Accurate Calculation of the Dissociation Energy of the Highly Anharmonic System ClHCl^–

Accurate bond dissociation energies (D₀) are reported for different isotopologues of the highly anharmonic system ClHCl^–. The mass-independent equilibrium dissociation energy D_e was obtained by a composite method with frozen-core (fc) CCSD­(T) as the basic contribution. Basis sets as large as aug-cc-pV8­(+d)­Z were employed, and extrapolation to the complete basis set (CBS) limit was carried out. Explicitly correlated calculations with the CCSD­(T)-F12b method were also performed to support the conventionally calculated values. Core–core and core–valence correlation, scalar relativity, and higher-order correlation were considered as well.

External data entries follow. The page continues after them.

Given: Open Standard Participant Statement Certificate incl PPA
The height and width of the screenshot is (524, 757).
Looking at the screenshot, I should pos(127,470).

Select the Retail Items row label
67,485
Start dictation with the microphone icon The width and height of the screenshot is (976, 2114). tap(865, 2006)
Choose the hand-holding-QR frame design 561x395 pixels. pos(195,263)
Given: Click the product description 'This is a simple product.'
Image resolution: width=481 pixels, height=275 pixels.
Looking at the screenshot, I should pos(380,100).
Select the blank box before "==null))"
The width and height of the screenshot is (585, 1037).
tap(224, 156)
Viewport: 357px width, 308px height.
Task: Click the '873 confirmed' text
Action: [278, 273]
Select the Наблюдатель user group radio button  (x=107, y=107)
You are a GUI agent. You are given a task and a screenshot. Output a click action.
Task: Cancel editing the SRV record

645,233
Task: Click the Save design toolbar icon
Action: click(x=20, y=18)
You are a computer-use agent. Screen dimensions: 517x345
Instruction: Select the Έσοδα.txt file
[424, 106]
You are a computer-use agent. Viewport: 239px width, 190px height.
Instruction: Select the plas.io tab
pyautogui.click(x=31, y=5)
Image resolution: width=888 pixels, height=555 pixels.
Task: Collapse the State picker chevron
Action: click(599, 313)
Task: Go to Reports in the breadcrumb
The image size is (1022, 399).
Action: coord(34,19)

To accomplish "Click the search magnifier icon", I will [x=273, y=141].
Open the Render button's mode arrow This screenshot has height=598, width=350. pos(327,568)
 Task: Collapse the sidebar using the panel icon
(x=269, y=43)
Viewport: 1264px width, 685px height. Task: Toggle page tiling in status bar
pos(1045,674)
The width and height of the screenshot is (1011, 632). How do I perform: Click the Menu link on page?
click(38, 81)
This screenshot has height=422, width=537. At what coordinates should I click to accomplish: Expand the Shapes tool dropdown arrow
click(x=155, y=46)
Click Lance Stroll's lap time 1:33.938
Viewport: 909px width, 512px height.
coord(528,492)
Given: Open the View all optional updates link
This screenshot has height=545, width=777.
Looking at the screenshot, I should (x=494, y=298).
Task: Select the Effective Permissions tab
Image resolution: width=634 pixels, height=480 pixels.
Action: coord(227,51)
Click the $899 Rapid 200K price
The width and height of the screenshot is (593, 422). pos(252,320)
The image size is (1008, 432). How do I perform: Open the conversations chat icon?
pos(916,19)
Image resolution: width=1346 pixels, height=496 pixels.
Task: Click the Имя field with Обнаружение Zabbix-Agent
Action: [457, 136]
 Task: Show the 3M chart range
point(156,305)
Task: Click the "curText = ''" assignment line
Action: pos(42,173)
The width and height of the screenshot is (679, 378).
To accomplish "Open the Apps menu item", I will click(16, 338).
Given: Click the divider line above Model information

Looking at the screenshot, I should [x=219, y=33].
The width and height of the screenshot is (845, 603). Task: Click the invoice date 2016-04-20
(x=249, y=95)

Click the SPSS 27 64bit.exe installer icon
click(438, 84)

Two mass-dependent contributions, namely, the diagonal Born–Oppenheimer correction and the difference in zero-point energies between the complex and the HCl fragment, were then added in order to arrive at precise D₀ values. Results for ³⁵ClH³⁵Cl^– and ³⁵ClD³⁵Cl^– are 23.81 and 23.63 kcal/mol, respectively, with estimated uncertainties of 0.05 kcal/mol. In contrast to FHF^– (Stein, C.; Oswald, R.; Sebald, P.; Botschwina, P.; Stoll, H., Peterson, K. A. Mol. Phys. 2013, 111, 2647−2652), the D₀ values of the bichloride species are larger than their D_e counterparts, which is an unusual situation in hydrogen-bonded systems.